- _What is required_
Within the data that follows, how many lines contain the word "cerca"? Reply with only the number.

[Opening Records for the exercise section]

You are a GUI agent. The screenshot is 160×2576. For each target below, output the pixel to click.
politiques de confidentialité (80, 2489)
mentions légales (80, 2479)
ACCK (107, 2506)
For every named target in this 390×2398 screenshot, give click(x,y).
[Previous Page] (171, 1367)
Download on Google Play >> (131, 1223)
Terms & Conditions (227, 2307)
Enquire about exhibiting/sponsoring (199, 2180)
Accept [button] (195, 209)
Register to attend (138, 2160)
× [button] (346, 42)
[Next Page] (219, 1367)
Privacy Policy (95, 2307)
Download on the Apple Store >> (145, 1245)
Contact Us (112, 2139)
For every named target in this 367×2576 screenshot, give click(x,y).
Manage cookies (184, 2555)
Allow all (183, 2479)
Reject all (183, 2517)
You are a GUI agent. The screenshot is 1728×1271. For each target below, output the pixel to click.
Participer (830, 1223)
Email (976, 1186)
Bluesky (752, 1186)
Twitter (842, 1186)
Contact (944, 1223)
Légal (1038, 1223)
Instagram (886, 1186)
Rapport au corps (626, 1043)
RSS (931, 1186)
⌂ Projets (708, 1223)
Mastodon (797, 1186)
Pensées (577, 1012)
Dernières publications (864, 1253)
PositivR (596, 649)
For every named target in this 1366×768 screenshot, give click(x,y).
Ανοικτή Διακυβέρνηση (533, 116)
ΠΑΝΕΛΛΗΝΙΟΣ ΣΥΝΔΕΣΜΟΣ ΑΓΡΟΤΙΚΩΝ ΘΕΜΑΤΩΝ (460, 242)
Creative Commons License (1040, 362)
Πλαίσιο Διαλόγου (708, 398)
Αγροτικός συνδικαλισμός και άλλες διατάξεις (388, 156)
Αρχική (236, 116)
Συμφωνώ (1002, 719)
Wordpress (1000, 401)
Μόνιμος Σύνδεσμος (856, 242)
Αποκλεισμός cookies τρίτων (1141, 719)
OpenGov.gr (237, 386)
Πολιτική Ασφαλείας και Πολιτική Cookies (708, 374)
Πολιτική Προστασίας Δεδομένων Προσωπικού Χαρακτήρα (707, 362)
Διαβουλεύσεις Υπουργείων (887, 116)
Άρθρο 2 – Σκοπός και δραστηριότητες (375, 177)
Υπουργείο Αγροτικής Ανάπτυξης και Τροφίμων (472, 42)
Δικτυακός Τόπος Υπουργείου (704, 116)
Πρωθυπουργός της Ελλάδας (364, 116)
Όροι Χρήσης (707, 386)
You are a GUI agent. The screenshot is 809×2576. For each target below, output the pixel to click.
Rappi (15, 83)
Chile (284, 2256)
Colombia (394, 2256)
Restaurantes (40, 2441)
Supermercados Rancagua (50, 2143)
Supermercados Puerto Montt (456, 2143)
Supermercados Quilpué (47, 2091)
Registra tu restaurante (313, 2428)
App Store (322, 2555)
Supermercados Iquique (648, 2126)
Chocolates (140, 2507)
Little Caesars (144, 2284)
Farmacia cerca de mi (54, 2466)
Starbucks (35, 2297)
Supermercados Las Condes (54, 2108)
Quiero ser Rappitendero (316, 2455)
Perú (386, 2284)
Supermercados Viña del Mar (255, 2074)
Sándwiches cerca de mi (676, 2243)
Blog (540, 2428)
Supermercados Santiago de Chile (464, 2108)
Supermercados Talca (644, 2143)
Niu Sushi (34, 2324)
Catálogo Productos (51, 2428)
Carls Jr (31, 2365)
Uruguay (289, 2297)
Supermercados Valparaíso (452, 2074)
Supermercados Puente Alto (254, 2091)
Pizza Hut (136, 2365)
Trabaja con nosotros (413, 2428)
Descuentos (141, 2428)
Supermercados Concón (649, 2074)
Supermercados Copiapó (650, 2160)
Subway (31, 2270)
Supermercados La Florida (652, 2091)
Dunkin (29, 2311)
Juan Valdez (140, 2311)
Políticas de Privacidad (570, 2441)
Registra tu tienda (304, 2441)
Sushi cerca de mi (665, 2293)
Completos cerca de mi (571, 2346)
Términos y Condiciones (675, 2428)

[Closing Records for the exercise section]

- _Written answer_
4